I bought a Trek Singletrack 930 brand new in 1996. Put tons of miles on it, on and off trail. FFWD to 2008 and I'm using it as my commuter to my job at a bicycle shop. The mechanic put that chain wear checker on and it went completely flat against the chain. The cassette and chainrings have worn with the chain as well. I have no issues withe gears skipping, even under power climbing a hill in near top gear. Not saying this Park tool doesn't work - just saying that when everything has worn together in over 10k miles of riding, it somehow still works together. If the chain goes, though, pretty sure I'll have to replace everything, lol. Best bike I've ever owned.
That's the problem. A couple of years ago my chain started skipping occasionally if I hit a large bump while under high load, so I figured it was finally time to replace the original chain after half an eternity of heavy use. Off course when I got a new chain on there about half the gears were completely unusable. These days I replace the chains while they still have some life left in them. Decent chains are pretty cheap compared to decent cassettes, so I see little point in squeezing every last km out of every chain. And when the time comes that the cassette won't accept a fresh chain I'll have a few worn in spares I might try.
25,873 km on my waxed KMC chain for my trainer bike. It's only just getting to show any measurable weak. Start clean, use Silca super secret, and your drivetrain will last longer than you will.

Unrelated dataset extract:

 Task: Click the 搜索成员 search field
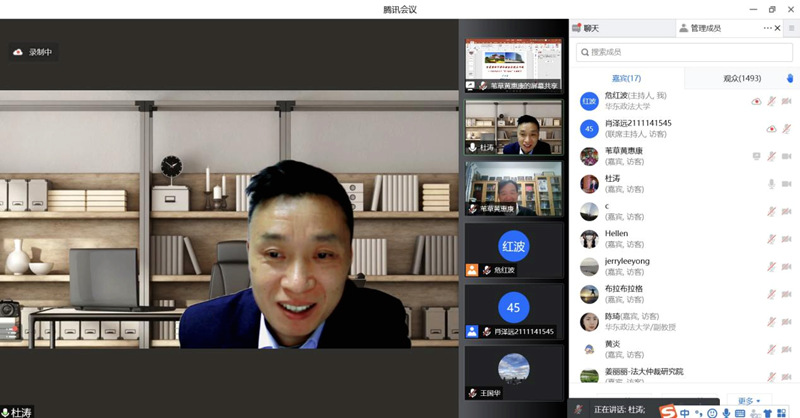click(x=684, y=52)
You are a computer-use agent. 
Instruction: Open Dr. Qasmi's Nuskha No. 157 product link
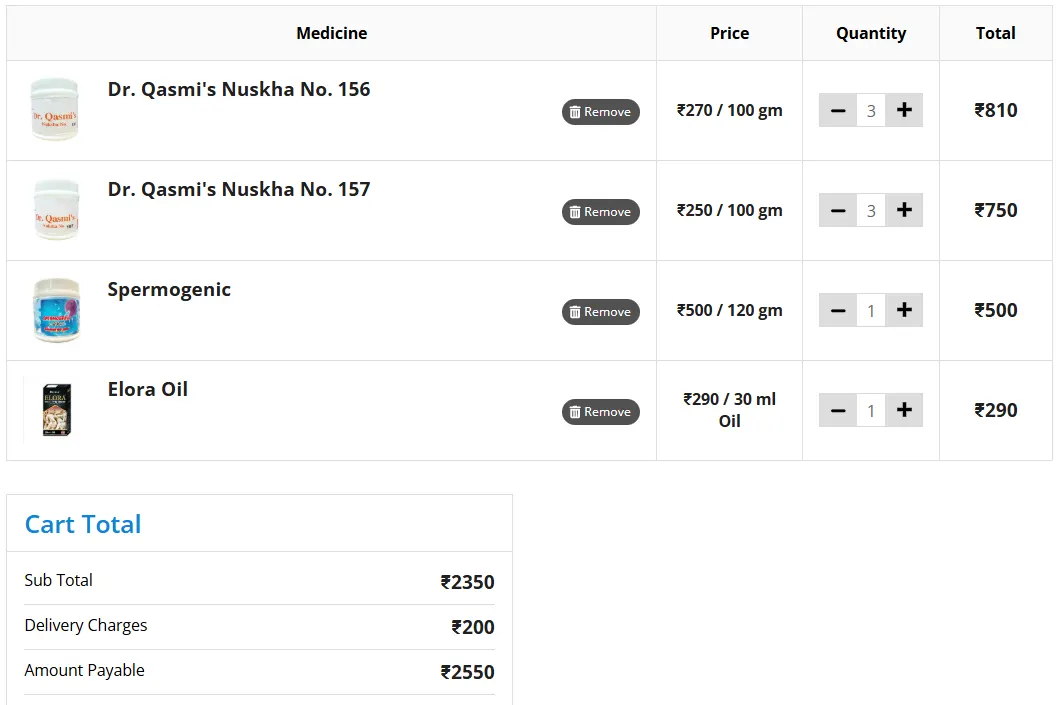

Good point: I need to get another one to cater for my 11-speed 2018 Ultegra Roubaix. Had meant to do so and forgot as I haven't ridden that bike for a bit
I've missed the point when my SRAM Eagle 12 speed chain went from almost no wear to, suddenly, 0.8% wear (as measured by digital calipers and by the total chain length). I'm glad to report that with the new chain there is no skipping. I think the recommendations for 0.5% on 11 and 12 speed drivetrains are somewhat conservative.
I bought one years ago when I had a chain that wasn't shifting well. (It was a Everest with Al side plates) It turned out that the chain wasn't longer than original, but it had a lot of side wear. There are two things to watch out for.
The diagram on that CC-4 clearly shows (seen at 3:07) the rear prongs of the tool being inserted in the outer links of the chain... Yet you are saying specifically to insert at the inner links. 🤷♂
He is correct. The diagram is misleading. Here is a video from Park Tool themselves showing using inner links. ru-vid.com/video/%D0%B2%D0%B8%D0%B4%D0%B5%D0%BE-iOaFF_4CqJg.htmlsi=i3WQ1b-KTjM1lpyQ
@@jimbolimbo so essentially everyone who buys this Park Tool and does not watch this GCN video are being directed to use it incorrectly by Park Tool themselves?? Edit: Direct responses from Park Tool addressing this exact question in that video you linked to: "Either will work but we find that sometimes when engaging in outer plates that the tip can ride along the inner plate and give a false reading. ." "Sometimes communication between departments is not perfect. Either way, the tool is effective but it is more predictable when used between inner links."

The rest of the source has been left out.